En Esur was carefully planned, with residential and public areas, silos for food storage and a network of streets that had been covered with stone and plaster for protection during the rainy season, reports Ariel David of Haaretz. The city was protected by a fortification wall, and a cemetery sat outside the city boundaries. Pottery found at the site came from as far afield as Egypt and the Jordan Valley, indicating the En Esur was involved in trade.
“You really have the complete package of early urbanized settlements,” IAA archaeologist Itai Elad tells David.
Among the most impressive discoveries made at the site was a monumental structure that may have functioned as a temple. Outside the building, archaeologists found two huge basins, made from stones that weighed as much as 15 tons. The nearest quarry is located half a mile away, demonstrating the effort that was expended in building the city.
An estimated 6,000 people lived in En Esur, which spanned some 160 acres. That is not particularly large compared to the cities that were forming in Egypt and Mesopotamia at the time, but it is unusually big for the Southern Levant. En Esur, for instance, was more than 10 times larger than Jericho, one of the region’s famed ancient cities, Paz tells David.
“There is no doubt that this site dramatically changes what we know about the character of the period and the beginning of urbanization in Israel,” the IAA said in a statement, per the BBC, also noting that En Esur was “the Early Bronze Age New York of our region: a cosmopolitan and planned city where thousands of inhabitants lived.”
The city is also compelling to archaeologists because it sits atop an even older settlement, one that dates back 7,000 years to the Chalcolithic period, which came between the Neolithic and Bronze Ages. Experts are reluctant to label this early settlement a city, but it did show signs of advanced development: monumental buildings, public and private spaces, and a burial site with graves of varying size and quality—suggesting social stratification.
“The rise of urbanization is an issue that must constantly be re-discussed,” Paz tells David. “We used to think that urbanization starts somewhere in the late fourth millennium but maybe it started earlier.”

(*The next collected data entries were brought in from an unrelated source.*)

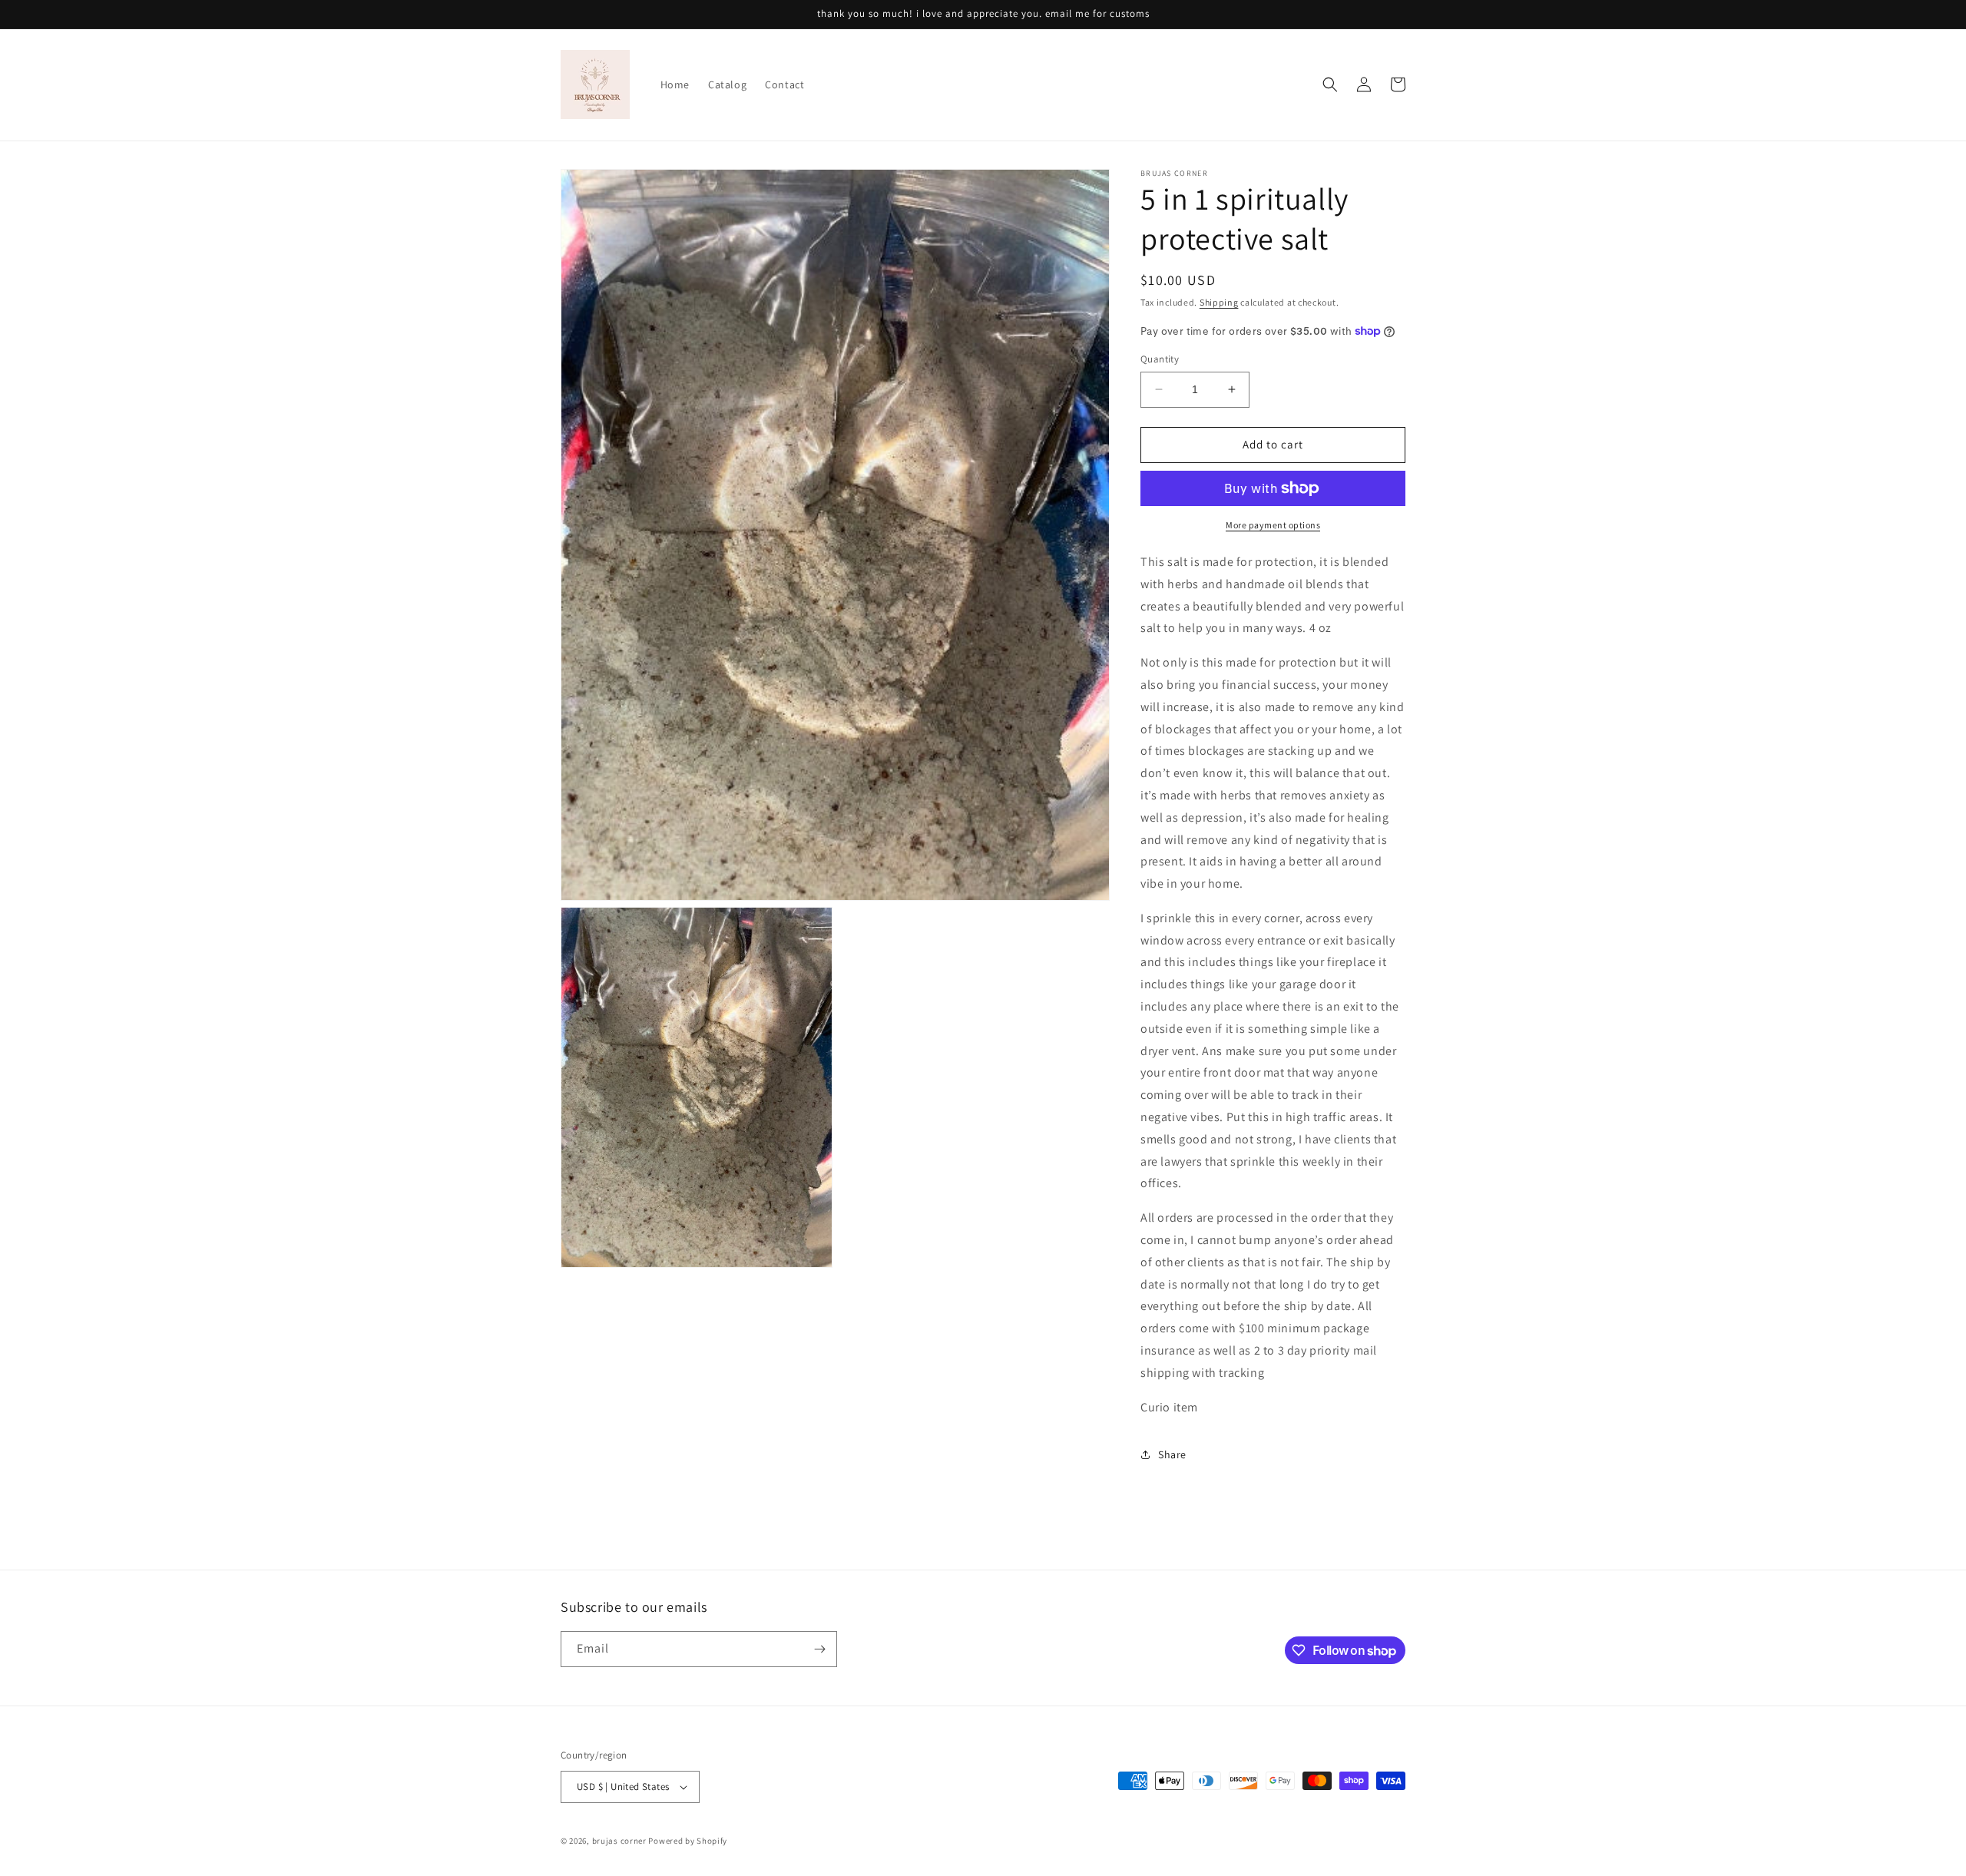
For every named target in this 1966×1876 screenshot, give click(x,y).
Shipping (1219, 302)
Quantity (1159, 359)
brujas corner (620, 1840)
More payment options (1273, 525)
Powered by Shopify (687, 1840)
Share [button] (1172, 1454)
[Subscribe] (819, 1649)
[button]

En Esur will be open for public tours on October 15 and 16, but officials intend to proceed with the planned road construction; as Borschel-Dan explains, “This area of the country suffers from a marked lack of modern transportation infrastructure.” According to Gwen Ackerman of Bloomberg, the new interchange will be built high over the ruins, but the site will have to be re-covered.
“The country is small and crowded,” IAA archaeologist Dina Shalem tells Borschel-Dan. “We have many archaeological sites and also a growing population. We need to find balance.”
The artifacts and architectural structures at En Esur have been photographed and converted to 3D images using specialized computer software, which will allow archaeologists to continue studying the site and the context in which its relics were discovered.
“[E]ven years later,” Elad says in an interview with Borschel-Dan, “we can look at how things were when we found them.”